Same sex couples baffle people. Every type of people. Even those in the LGBTQIA community. My girlfriend’s close friend is a stud; quick lesson in lesbian lingo: a stud is a lesbian who has a lot of masculine energy, typically wears men’s clothing and is stereotypically supposed to be more dominant in their relationships with their partners. She, KiKi, is kinda obsessed with gender roles; she adheres to the strict guidelines (there are no strict guidelines) to the Stud-Lesbian Code of Conduct. She believes she should be the pursuer, the aggressor, the leader, the bread-winner, the head of the household. When KiKi first met LeAnna, she thought LeAnna was a stud. LeAnna is not a stud. For the past several months KiKi has constantly been challenged and confounded by LeAnna’s gender and sexuality expression. So LeAnna and my relationship confuses her. When we started dating, KiKi, once again, had questions; they ranged from “Coléa, you’re a girl, do you like this bag?” to very intrusive questions about LeAnna and I’s sex life.

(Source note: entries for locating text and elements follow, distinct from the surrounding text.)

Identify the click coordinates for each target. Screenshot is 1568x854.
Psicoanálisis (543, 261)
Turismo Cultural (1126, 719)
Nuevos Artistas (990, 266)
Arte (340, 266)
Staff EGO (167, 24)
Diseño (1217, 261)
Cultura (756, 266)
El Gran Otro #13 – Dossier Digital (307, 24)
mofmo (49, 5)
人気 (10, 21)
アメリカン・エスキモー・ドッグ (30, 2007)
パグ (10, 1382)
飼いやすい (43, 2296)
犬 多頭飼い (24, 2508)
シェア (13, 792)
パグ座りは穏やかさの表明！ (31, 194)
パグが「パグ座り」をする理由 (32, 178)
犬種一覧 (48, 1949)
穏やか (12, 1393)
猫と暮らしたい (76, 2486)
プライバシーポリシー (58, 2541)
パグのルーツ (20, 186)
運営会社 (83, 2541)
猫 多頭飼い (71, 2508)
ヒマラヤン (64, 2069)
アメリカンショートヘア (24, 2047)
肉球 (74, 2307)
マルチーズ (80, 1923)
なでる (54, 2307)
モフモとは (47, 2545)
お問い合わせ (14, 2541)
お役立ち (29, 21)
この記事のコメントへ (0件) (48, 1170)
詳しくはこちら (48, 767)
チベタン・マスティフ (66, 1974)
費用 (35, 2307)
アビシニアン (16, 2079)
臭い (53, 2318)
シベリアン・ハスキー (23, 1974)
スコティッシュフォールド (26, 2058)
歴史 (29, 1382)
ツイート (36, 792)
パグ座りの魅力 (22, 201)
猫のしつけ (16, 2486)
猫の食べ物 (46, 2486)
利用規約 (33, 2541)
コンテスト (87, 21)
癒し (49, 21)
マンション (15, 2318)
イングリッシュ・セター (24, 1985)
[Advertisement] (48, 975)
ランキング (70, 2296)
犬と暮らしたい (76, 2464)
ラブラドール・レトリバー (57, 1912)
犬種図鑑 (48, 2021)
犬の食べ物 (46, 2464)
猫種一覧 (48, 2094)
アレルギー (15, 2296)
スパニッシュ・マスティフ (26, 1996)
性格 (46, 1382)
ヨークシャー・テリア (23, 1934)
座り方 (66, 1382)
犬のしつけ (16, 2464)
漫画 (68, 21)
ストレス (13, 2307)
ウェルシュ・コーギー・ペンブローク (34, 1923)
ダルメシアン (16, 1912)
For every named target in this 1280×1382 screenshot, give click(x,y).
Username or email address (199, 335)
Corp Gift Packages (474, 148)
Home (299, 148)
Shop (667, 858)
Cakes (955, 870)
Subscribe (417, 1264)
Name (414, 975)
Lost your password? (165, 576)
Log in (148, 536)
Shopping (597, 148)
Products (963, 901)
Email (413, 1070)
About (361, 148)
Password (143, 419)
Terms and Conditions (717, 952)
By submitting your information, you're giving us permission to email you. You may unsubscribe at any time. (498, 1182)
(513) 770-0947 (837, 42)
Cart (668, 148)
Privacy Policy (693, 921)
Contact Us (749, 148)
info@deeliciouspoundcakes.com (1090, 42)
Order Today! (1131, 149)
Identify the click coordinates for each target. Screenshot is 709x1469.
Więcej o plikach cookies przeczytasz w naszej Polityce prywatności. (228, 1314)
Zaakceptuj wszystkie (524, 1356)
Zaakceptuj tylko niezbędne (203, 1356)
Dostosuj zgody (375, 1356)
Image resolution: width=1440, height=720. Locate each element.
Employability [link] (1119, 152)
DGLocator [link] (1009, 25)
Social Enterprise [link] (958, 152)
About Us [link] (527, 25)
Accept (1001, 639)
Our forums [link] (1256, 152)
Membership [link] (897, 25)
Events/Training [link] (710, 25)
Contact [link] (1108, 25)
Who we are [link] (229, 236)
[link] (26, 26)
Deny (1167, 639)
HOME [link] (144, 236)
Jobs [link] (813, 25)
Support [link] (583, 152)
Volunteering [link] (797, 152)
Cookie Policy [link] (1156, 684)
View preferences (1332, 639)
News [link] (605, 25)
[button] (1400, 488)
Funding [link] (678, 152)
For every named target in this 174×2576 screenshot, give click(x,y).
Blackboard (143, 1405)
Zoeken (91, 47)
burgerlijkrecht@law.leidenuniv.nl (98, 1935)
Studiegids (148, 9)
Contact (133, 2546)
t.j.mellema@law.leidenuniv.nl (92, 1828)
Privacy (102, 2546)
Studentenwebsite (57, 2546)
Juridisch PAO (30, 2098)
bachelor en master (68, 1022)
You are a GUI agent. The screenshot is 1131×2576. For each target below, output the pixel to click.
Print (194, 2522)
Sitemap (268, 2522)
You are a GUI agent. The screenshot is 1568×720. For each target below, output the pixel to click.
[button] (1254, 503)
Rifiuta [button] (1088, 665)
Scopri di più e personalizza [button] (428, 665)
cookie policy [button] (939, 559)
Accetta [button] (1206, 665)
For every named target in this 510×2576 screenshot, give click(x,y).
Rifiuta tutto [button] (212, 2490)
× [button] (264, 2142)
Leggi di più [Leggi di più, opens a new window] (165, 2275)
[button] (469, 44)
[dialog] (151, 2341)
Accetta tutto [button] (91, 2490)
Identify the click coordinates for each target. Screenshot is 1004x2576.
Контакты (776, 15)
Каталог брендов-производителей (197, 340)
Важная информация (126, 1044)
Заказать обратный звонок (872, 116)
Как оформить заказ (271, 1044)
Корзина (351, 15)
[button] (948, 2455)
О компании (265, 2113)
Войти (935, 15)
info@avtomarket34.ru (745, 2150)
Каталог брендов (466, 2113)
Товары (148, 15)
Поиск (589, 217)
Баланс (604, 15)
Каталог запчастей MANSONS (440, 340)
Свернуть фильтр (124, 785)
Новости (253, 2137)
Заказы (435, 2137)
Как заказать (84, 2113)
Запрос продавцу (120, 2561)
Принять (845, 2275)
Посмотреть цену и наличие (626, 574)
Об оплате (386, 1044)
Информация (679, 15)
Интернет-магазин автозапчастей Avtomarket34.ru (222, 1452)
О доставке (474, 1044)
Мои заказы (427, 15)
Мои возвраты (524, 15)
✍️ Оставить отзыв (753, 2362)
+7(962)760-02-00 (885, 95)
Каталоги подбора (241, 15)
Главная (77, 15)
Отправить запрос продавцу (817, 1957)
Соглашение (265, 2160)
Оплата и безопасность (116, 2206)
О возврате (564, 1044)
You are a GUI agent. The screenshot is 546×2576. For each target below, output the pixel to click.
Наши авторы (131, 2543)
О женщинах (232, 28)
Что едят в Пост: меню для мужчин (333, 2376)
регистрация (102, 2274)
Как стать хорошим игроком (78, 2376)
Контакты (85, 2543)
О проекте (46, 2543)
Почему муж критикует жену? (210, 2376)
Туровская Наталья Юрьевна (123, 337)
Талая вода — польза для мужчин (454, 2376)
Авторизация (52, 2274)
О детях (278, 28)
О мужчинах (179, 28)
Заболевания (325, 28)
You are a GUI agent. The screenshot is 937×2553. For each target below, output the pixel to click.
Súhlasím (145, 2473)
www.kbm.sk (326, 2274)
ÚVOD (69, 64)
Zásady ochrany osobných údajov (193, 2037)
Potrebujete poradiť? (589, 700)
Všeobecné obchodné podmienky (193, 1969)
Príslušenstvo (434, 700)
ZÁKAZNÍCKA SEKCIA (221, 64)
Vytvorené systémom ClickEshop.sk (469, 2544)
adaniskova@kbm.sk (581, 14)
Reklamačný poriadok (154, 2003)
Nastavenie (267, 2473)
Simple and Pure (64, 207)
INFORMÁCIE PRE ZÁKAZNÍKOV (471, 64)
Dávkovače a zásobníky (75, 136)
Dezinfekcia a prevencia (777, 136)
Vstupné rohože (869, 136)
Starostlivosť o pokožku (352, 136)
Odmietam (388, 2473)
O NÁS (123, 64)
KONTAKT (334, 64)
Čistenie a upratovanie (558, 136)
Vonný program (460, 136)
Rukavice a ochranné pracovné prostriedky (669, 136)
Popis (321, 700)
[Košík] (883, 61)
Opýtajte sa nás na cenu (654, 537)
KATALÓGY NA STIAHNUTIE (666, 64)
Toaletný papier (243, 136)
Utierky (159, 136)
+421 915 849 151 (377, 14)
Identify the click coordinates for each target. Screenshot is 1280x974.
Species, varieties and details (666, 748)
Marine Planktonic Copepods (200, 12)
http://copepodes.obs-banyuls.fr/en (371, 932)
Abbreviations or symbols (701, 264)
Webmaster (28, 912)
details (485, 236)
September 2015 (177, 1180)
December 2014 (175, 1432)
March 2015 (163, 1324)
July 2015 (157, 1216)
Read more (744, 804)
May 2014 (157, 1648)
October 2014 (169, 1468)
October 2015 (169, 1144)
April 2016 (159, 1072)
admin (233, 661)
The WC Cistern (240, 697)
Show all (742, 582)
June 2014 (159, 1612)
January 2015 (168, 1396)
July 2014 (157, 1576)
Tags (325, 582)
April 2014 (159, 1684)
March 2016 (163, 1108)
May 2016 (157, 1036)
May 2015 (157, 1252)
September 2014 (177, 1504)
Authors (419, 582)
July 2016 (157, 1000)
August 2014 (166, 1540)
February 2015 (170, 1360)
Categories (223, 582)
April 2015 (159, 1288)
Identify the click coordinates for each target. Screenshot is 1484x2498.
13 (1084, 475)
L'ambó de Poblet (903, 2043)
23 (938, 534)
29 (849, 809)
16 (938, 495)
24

But the truth about gender roles is that they’re not real, or at least they shouldn’t be. KiKi is trying to adhere to an antiquated system that cuckolds people into certain duties. The duties have nothing to do with who the person is, only what the person has in their pants. This isn’t fair. So when KiKi asks these questions, she’s asking them through the lens of a patriarchal heteronormative system. She’s putting herself into the role of ‘the man’ of a heteronormative relationship.

I have no problem with gender, just with the way society forces gender into a very strict binary system. When someone behaves in a manner that is outside of the box of that strict gender binary system they are often othered. It becomes: ‘that guy is weird because he enjoys doing domestic tasks and crafting’ or that ‘girl is odd because she doesn’t want to have kids and is into sports.’ This mentality is problematic because 1) it doesn’t allow for people to express themselves freely without fear of being treated differently and 2) it assumes everyone falls into one of two categories.

Gender, like temperature, is on a spectrum. As children we’re taught that something is either hot OR cold; but as we grow up we learn and experience temperatures that aren’t just hot OR cold. Sometimes something is warm or freezing or boiling or room-temperature or tepid or chilly, all of these temperatures are valid and real and changeable. Sometimes something is multiple temperatures at once, like when you heat up that frozen burrito, it is both searing and frozen. But it is still a burrito. And a person is still a person regardless of their gender identity; whether it be: agender, cis-gender, transgender, genderqueer, non-binary, genderfluid, etc, they are a still a person, a human, a life.


When someone asked me and LeAnna who was the man in the relationship, they were really asking who fulfills what gender roles. Who cooks and cleans? Who makes all the decisions? Who always drives? Who fixes stuff around the house? Who is the breadwinner? And to that we always answer: we are equally in the relationship, we do what needs to be done when it needs to be done.  I think that’s how every relationship and single-lifestyle should be. People should do what they’re good at and what they like and should ignore whether people think it odd that the dad stays at home with the kids and the mom provides the income. I believe everyone should have the freedom of a life in which we can openly express ourselves without having to be dutiful  to binary gender constructs. You should cook, ride motorcycles, cry, dance, play sports, read, create, BE because you want/need to, not because society tells you so. That’s the freedom we should all live in.